Exercise brief => The data must be transcribed exactly, with no line missing.
============================================================
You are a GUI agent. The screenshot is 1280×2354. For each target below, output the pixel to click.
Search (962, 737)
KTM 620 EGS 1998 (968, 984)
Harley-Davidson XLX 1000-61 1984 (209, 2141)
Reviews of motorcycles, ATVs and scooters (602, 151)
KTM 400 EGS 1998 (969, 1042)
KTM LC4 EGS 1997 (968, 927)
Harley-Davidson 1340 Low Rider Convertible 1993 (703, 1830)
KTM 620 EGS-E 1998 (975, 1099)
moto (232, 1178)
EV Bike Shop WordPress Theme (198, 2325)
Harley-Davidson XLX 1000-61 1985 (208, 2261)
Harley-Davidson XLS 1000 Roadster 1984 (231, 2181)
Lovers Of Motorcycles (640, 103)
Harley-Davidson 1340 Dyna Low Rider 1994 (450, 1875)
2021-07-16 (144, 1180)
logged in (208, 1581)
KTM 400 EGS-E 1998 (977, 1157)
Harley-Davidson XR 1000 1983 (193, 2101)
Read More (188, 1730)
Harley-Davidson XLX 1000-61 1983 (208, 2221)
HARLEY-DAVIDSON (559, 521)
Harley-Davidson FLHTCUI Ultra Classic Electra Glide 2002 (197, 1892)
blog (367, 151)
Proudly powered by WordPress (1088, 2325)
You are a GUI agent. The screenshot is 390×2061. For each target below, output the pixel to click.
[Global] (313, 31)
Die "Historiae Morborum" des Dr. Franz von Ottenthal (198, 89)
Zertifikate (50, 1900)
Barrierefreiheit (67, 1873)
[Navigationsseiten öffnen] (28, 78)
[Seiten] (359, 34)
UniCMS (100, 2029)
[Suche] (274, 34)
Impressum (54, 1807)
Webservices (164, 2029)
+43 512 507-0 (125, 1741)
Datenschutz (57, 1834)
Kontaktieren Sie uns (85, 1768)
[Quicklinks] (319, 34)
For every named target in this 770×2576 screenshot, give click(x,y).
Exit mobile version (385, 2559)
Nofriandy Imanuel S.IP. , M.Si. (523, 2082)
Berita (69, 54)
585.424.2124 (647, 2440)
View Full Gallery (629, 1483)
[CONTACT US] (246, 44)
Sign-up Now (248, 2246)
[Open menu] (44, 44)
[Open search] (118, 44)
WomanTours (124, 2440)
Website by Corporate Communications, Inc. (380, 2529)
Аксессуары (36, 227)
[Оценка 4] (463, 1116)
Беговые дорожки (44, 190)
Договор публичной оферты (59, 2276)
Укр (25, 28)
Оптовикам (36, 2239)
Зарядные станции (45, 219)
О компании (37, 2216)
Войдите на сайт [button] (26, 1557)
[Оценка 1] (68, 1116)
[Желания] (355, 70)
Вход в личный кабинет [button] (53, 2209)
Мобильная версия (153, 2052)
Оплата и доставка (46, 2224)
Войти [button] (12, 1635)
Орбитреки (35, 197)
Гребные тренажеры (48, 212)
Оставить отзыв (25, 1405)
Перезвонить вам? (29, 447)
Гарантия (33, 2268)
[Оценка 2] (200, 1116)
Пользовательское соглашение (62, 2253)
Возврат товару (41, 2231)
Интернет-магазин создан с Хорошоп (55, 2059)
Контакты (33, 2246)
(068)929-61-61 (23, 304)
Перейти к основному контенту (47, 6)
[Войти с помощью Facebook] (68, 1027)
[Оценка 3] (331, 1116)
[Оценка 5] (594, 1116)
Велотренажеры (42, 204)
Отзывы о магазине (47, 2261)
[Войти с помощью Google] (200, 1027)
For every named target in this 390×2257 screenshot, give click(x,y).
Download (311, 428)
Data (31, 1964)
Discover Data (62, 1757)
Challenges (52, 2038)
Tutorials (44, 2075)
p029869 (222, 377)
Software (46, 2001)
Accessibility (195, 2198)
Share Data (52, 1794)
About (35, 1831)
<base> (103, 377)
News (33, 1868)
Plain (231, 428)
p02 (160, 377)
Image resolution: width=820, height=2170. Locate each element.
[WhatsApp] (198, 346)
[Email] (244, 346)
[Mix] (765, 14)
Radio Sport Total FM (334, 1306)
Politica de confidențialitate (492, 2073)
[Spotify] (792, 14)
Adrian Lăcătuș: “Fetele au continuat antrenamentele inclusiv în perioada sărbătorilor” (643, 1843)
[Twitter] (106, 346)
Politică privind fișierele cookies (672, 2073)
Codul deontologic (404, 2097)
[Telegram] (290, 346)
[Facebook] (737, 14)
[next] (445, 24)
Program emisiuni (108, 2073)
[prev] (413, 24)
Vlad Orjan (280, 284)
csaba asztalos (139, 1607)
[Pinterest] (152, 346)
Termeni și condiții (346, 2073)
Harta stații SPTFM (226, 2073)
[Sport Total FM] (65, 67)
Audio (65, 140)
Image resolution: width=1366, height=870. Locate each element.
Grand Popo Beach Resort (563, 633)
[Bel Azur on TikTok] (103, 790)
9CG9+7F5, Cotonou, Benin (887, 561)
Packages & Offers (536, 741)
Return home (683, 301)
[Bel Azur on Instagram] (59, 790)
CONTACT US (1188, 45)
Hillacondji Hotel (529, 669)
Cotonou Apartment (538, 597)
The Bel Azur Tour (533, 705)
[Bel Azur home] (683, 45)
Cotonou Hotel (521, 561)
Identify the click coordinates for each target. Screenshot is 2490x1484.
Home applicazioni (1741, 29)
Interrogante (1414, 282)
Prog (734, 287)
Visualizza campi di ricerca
============================================================
Worked solution =>
You are a GUI agent. The screenshot is 1280×2354. For each target below, output the pixel to click.
Search (962, 737)
KTM 620 EGS 1998 (968, 984)
Harley-Davidson XLX 1000-61 1984 (209, 2141)
Reviews of motorcycles, ATVs and scooters (602, 151)
KTM 400 EGS 1998 (969, 1042)
KTM LC4 EGS 1997 (968, 927)
Harley-Davidson 1340 Low Rider Convertible 1993 (703, 1830)
KTM 620 EGS-E 1998 (975, 1099)
moto (232, 1178)
EV Bike Shop WordPress Theme (198, 2325)
Harley-Davidson XLX 1000-61 1985 (208, 2261)
Harley-Davidson XLS 1000 Roadster 1984 (231, 2181)
Lovers Of Motorcycles (640, 103)
Harley-Davidson 1340 Dyna Low Rider 1994 (450, 1875)
2021-07-16 (144, 1180)
logged in (208, 1581)
KTM 400 EGS-E 1998 (977, 1157)
Harley-Davidson XR 1000 1983 (193, 2101)
Read More (188, 1730)
Harley-Davidson XLX 1000-61 1983 (208, 2221)
HARLEY-DAVIDSON (559, 521)
Harley-Davidson FLHTCUI Ultra Classic Electra Glide 2002 (197, 1892)
blog (367, 151)
Proudly powered by WordPress (1088, 2325)
You are a GUI agent. The screenshot is 390×2061. For each target below, output the pixel to click.
[Global] (313, 31)
Die "Historiae Morborum" des Dr. Franz von Ottenthal (198, 89)
Zertifikate (50, 1900)
Barrierefreiheit (67, 1873)
[Navigationsseiten öffnen] (28, 78)
[Seiten] (359, 34)
UniCMS (100, 2029)
[Suche] (274, 34)
Impressum (54, 1807)
Webservices (164, 2029)
+43 512 507-0 (125, 1741)
Datenschutz (57, 1834)
Kontaktieren Sie uns (85, 1768)
[Quicklinks] (319, 34)
For every named target in this 770×2576 screenshot, give click(x,y).
Exit mobile version (385, 2559)
Nofriandy Imanuel S.IP. , M.Si. (523, 2082)
Berita (69, 54)
585.424.2124 (647, 2440)
View Full Gallery (629, 1483)
[CONTACT US] (246, 44)
Sign-up Now (248, 2246)
[Open menu] (44, 44)
[Open search] (118, 44)
WomanTours (124, 2440)
Website by Corporate Communications, Inc. (380, 2529)
Аксессуары (36, 227)
[Оценка 4] (463, 1116)
Беговые дорожки (44, 190)
Договор публичной оферты (59, 2276)
Укр (25, 28)
Оптовикам (36, 2239)
Зарядные станции (45, 219)
О компании (37, 2216)
Войдите на сайт [button] (26, 1557)
[Оценка 1] (68, 1116)
[Желания] (355, 70)
Вход в личный кабинет [button] (53, 2209)
Мобильная версия (153, 2052)
Оплата и доставка (46, 2224)
Войти [button] (12, 1635)
Орбитреки (35, 197)
Гребные тренажеры (48, 212)
Оставить отзыв (25, 1405)
Перезвонить вам? (29, 447)
Гарантия (33, 2268)
[Оценка 2] (200, 1116)
Пользовательское соглашение (62, 2253)
Возврат товару (41, 2231)
Интернет-магазин создан с Хорошоп (55, 2059)
Контакты (33, 2246)
(068)929-61-61 (23, 304)
Перейти к основному контенту (47, 6)
[Войти с помощью Facebook] (68, 1027)
[Оценка 3] (331, 1116)
[Оценка 5] (594, 1116)
Велотренажеры (42, 204)
Отзывы о магазине (47, 2261)
[Войти с помощью Google] (200, 1027)
For every named target in this 390×2257 screenshot, give click(x,y).
Download (311, 428)
Data (31, 1964)
Discover Data (62, 1757)
Challenges (52, 2038)
Tutorials (44, 2075)
p029869 (222, 377)
Software (46, 2001)
Accessibility (195, 2198)
Share Data (52, 1794)
About (35, 1831)
<base> (103, 377)
News (33, 1868)
Plain (231, 428)
p02 (160, 377)
Image resolution: width=820, height=2170. Locate each element.
[WhatsApp] (198, 346)
[Email] (244, 346)
[Mix] (765, 14)
Radio Sport Total FM (334, 1306)
Politica de confidențialitate (492, 2073)
[Spotify] (792, 14)
Adrian Lăcătuș: “Fetele au continuat antrenamentele inclusiv în perioada sărbătorilor” (643, 1843)
[Twitter] (106, 346)
Politică privind fișierele cookies (672, 2073)
Codul deontologic (404, 2097)
[Telegram] (290, 346)
[Facebook] (737, 14)
[next] (445, 24)
Program emisiuni (108, 2073)
[prev] (413, 24)
Vlad Orjan (280, 284)
csaba asztalos (139, 1607)
[Pinterest] (152, 346)
Termeni și condiții (346, 2073)
Harta stații SPTFM (226, 2073)
[Sport Total FM] (65, 67)
Audio (65, 140)
Image resolution: width=1366, height=870. Locate each element.
Grand Popo Beach Resort (563, 633)
[Bel Azur on TikTok] (103, 790)
9CG9+7F5, Cotonou, Benin (887, 561)
Packages & Offers (536, 741)
Return home (683, 301)
[Bel Azur on Instagram] (59, 790)
CONTACT US (1188, 45)
Hillacondji Hotel (529, 669)
Cotonou Apartment (538, 597)
The Bel Azur Tour (533, 705)
[Bel Azur home] (683, 45)
Cotonou Hotel (521, 561)
Identify the click coordinates for each target. Screenshot is 2490x1484.
Home applicazioni (1741, 29)
Interrogante (1414, 282)
Prog (734, 287)
Visualizza campi di ricerca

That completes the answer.